Source: NACLA Report on the Americas
On the evening of Saturday, September 22, human rights lawyer Antonio Trejo stepped outside a wedding ceremony to take a phone call. Standing in the church parking lot of a suburb of Tegucigalpa, Honduras, he was shot six times by unknown assailants. Despite his requests, he had been granted no police protection in the face of death threats; Trejo had believed he would be targeted by wealthy landowners over his outspoken advocacy on behalf of small farmers seeking to reclaim seized territories.1 In his death, Trejo joined dozens of fallen peasant leaders whom he had defended, as well as murdered opposition candidates, LGBT activists, journalists, and indigenous residents. All were victims of the violence and impunity that has reigned in Honduras since the 2009 coup d’état against its democratically elected and left-leaning president, Manuel Zelaya.
Earlier that day, Trejo had appeared on television, denouncing the powerful interests behind the government’s push for ciudades modelos—swaths of land to be ceded to international investors and developed into autonomous cities, replete with their own police forces, taxes, labor codes, trade rules, and legal systems. He had helped prepare motions declaring the proposal unconstitutional.
This concept of “charter cities” has been promoted for a couple of years by Paul Romer, a University of Chicago–trained economist teaching at New York University. He described his brainchild in a co-authored op-ed as “an effort to build on the success of existing special zones based around the export-processing maquila industry.” A “new city on an undeveloped site, free of vested interests” could bypass the “inefficient rules” that hinder “peace, growth and development” worldwide, he argued. With new and stable institutions, the charter city could become an “attractive place for would-be residents and investors.”2
The international press swooned over Romer’s revolutionary idea: Foreign Policy magazine named him one of its Top 100 Global Thinkers of 2010 for “developing the world’s quickest shortcut to economic development”;3 that same year, The Atlantic dedicated a 5,400-word paean to Romer and his “urban oases of technocratic sanity,” which held the promise that “struggling nations could attract investment and jobs; private capital would flood in and foreign aid would not be needed.”

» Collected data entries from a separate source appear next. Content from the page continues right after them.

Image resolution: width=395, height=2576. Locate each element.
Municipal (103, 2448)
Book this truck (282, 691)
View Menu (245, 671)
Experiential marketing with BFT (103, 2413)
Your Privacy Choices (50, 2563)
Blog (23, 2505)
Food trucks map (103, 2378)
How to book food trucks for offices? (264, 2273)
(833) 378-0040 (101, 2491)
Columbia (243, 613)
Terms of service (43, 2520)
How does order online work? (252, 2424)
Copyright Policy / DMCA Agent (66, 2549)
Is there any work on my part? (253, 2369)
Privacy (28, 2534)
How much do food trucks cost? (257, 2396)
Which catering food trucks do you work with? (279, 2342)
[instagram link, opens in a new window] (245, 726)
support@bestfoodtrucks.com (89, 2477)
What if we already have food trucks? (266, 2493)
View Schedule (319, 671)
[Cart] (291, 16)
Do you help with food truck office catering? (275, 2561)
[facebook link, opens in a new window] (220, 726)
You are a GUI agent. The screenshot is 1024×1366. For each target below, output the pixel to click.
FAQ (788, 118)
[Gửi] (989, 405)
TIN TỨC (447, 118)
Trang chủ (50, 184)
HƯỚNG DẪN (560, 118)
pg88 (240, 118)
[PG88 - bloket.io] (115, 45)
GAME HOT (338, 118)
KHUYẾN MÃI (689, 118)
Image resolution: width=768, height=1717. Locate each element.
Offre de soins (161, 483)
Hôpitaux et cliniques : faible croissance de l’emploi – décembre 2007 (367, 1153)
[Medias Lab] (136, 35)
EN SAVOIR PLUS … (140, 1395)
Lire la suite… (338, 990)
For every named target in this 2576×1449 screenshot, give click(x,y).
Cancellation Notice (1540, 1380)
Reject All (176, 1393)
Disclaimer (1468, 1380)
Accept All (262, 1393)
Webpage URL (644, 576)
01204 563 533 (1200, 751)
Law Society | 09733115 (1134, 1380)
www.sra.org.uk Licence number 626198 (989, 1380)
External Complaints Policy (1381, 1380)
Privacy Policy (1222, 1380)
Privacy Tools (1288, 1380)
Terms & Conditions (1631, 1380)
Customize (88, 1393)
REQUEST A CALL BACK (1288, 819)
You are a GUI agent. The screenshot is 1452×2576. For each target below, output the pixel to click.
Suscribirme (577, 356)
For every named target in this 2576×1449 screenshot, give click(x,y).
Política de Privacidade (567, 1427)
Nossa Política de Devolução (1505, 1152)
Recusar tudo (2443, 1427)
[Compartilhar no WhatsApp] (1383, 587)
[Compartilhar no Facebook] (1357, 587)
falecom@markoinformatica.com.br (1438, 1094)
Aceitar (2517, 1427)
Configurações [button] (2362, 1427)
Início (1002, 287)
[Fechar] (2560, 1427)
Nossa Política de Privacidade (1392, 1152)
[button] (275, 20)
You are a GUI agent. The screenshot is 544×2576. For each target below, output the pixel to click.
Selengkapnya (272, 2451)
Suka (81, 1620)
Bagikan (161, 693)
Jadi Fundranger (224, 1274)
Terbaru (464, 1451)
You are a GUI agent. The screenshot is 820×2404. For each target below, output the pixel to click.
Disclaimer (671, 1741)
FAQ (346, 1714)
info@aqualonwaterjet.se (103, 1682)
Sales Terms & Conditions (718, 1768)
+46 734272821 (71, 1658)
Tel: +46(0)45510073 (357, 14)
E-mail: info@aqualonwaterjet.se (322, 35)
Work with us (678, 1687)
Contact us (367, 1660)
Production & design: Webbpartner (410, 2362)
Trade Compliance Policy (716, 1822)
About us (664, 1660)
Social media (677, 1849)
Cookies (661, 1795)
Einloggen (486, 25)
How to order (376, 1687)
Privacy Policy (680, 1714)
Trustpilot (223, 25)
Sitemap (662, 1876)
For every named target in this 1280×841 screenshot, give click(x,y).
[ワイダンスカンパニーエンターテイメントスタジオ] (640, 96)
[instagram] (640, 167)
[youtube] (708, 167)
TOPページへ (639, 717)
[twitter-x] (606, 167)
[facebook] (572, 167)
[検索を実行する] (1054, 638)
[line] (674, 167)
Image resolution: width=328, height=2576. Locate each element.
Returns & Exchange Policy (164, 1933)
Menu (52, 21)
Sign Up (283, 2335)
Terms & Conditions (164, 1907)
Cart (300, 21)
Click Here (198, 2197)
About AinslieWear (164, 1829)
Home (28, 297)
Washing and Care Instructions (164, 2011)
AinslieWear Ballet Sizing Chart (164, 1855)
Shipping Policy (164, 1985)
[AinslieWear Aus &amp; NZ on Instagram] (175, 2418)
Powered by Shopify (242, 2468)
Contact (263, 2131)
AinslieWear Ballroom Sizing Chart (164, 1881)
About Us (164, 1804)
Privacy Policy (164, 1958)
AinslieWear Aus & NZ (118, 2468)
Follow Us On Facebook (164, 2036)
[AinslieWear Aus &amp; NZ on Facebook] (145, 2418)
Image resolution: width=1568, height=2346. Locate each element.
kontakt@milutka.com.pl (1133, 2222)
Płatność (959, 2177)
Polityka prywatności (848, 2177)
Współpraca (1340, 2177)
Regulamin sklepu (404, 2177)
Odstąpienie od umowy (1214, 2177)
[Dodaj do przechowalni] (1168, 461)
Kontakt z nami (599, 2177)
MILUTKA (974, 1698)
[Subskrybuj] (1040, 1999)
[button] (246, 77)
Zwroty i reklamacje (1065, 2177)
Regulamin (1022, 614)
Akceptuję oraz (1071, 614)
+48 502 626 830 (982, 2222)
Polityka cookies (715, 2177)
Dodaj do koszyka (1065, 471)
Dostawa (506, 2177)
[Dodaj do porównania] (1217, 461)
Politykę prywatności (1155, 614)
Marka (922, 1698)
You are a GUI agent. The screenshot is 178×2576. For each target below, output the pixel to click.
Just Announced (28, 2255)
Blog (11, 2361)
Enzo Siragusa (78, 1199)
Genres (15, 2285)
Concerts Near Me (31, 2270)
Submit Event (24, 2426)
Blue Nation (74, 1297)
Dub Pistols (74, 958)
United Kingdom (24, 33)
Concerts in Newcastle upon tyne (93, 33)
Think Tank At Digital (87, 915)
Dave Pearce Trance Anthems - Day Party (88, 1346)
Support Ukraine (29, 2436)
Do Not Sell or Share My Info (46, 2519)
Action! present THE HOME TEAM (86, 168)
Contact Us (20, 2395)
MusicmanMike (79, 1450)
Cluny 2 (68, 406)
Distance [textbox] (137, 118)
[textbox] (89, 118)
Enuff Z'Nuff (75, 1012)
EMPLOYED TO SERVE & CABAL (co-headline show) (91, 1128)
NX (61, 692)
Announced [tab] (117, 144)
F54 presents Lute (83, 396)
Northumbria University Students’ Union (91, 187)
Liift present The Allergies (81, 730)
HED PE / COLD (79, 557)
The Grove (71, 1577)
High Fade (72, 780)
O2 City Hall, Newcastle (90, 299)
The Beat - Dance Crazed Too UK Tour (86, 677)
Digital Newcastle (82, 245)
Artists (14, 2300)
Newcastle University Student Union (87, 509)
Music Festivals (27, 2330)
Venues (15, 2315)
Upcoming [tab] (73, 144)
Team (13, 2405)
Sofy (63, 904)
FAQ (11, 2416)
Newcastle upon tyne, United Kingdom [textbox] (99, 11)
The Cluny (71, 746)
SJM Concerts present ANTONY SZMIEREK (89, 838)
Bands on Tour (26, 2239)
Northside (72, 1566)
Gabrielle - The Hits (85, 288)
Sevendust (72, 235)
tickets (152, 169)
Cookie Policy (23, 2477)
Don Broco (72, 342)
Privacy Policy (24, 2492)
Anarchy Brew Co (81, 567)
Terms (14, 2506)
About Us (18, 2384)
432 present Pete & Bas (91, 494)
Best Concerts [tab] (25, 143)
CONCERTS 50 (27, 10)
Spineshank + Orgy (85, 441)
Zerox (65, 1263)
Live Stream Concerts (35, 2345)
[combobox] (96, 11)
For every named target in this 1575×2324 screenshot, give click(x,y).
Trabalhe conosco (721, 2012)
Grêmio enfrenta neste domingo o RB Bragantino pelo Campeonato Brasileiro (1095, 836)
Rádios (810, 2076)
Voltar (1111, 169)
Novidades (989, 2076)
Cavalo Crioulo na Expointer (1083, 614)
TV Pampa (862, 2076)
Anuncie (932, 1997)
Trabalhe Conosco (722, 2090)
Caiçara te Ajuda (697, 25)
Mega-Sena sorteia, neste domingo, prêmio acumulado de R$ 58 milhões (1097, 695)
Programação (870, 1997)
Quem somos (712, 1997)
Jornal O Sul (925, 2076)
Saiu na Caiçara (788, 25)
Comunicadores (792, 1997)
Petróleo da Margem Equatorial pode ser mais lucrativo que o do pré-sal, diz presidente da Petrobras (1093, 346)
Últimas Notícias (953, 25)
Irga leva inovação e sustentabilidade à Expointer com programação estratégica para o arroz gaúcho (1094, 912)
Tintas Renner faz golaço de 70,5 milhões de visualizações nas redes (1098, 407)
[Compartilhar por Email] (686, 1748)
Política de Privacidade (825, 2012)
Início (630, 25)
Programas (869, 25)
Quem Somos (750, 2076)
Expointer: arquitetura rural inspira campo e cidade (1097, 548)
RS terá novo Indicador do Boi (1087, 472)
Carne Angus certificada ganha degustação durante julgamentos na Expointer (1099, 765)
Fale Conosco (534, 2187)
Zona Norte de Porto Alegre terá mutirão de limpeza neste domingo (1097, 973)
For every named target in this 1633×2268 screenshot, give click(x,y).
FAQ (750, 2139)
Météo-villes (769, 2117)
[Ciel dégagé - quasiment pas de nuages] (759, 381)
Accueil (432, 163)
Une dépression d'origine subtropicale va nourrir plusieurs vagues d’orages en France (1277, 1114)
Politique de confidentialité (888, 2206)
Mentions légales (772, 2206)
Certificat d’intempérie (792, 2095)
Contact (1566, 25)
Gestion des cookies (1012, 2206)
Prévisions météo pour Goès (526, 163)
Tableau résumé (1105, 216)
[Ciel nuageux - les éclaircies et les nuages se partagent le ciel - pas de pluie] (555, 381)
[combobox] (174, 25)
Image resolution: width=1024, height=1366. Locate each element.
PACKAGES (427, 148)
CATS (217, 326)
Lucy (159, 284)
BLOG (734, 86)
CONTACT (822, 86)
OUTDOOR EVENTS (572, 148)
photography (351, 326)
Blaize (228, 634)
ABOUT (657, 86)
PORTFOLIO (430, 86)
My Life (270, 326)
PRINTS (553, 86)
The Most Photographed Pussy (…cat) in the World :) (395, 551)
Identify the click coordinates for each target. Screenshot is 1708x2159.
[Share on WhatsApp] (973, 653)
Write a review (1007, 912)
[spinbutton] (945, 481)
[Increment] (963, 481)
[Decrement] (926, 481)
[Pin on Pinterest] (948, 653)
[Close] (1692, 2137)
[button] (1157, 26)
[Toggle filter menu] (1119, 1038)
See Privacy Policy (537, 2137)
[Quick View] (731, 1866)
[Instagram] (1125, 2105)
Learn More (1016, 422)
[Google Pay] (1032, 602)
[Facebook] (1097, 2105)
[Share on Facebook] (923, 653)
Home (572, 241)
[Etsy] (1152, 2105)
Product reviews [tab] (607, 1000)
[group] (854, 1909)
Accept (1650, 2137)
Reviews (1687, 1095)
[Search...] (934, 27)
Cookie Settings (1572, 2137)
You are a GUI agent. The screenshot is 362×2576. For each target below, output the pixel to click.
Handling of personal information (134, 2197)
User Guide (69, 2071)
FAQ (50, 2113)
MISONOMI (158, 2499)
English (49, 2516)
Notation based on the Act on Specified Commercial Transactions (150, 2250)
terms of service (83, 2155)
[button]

But the applicability of Romer’s radical vision in Honduras always depended on the enthusiasm of the authoritarian, post-coup government of Porfirio Lobo. Lobo owes his presidency to the sham elections of 2009, which took place under the U.S.-backed de facto military government that overthrew Zelaya and were marred by violent repression and media censorship. With the exceptions of the U.S.-financed International Republican Institute and National Democratic Institute, international observers boycotted the electoral charade that foisted Lobo into power.